Ryan was one of 47 people who died of illicit drug overdoses in Kelowna last year. Twenty-four more died in the first three months of 2017. After Vancouver, Surrey, and Victoria, Kelowna holds the fourth-highest number of overdose deaths in B.C.
“If this was a SARS outbreak or Ebola like last year, the government would be saying, ‘This is a state of emergency. You need to do something.’ But because these are drug overdoses, it’s like this never-ending time clock that’s never getting to the time,” Pam says. “How many more people have to die?”
Pam and Ryan were close.
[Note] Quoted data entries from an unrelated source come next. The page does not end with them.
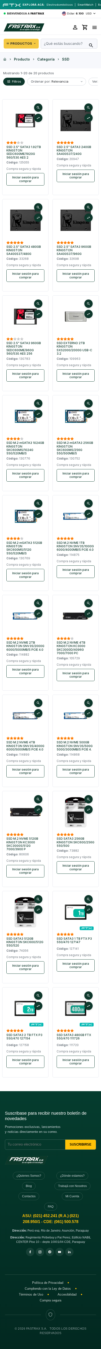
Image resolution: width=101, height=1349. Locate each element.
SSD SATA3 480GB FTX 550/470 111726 (74, 1036)
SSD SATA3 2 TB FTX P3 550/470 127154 (24, 1036)
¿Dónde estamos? (72, 1175)
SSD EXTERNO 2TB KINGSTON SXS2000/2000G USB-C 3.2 (74, 348)
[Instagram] (40, 1252)
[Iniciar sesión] (75, 27)
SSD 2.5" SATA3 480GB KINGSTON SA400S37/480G (23, 250)
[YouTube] (59, 1252)
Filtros (16, 81)
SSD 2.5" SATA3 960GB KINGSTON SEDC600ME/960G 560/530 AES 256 (23, 348)
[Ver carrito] (85, 27)
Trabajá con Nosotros (72, 1186)
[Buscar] (91, 45)
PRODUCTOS (21, 43)
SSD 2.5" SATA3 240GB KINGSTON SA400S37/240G (74, 150)
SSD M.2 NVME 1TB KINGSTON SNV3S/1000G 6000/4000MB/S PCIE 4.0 (75, 546)
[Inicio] (5, 59)
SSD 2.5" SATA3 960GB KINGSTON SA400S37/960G (74, 250)
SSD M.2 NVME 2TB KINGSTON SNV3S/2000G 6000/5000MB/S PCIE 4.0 (25, 646)
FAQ (50, 1206)
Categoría (46, 59)
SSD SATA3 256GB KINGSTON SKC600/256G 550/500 (75, 842)
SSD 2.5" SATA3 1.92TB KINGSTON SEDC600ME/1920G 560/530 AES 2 (23, 152)
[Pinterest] (50, 1252)
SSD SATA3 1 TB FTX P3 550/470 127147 (74, 940)
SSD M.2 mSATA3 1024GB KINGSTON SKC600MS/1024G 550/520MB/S (25, 448)
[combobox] (69, 44)
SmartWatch (85, 4)
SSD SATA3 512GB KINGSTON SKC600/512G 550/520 (24, 942)
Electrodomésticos (60, 4)
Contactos (29, 1196)
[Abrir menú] (94, 27)
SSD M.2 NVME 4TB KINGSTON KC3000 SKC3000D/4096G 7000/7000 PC (71, 648)
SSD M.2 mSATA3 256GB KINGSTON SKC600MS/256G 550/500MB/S (75, 448)
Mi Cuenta (72, 1196)
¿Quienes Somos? (28, 1175)
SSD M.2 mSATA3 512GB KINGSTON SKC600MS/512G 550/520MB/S (24, 548)
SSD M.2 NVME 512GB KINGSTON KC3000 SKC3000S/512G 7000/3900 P (22, 844)
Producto (22, 59)
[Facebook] (30, 1252)
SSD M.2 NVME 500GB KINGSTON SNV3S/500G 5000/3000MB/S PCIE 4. (75, 746)
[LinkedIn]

She misses him terribly. “It’s a very big, big void in our family’s life. I will never be the same,” she says.
“Ryan always was the person that was willing to help with everything. He was kind hearted. He loved his family beyond words.”
Her clearest memories of him, she says, are of “a beautiful, kind individual who just lost his way.”
She wishes they had more time together. She wanted badly for him to get well and back on his feet.
On Sunday night, January 31, they had dinner together at home. Ryan took a bowl of chips and a glass of water from the kitchen before heading down to the basement for the evening.
Ryan said goodnight to his mother, and asked her to wake him if he wasn’t up by 9:30 the next morning.
By 9:36 a.m. on Monday, he couldn’t be revived.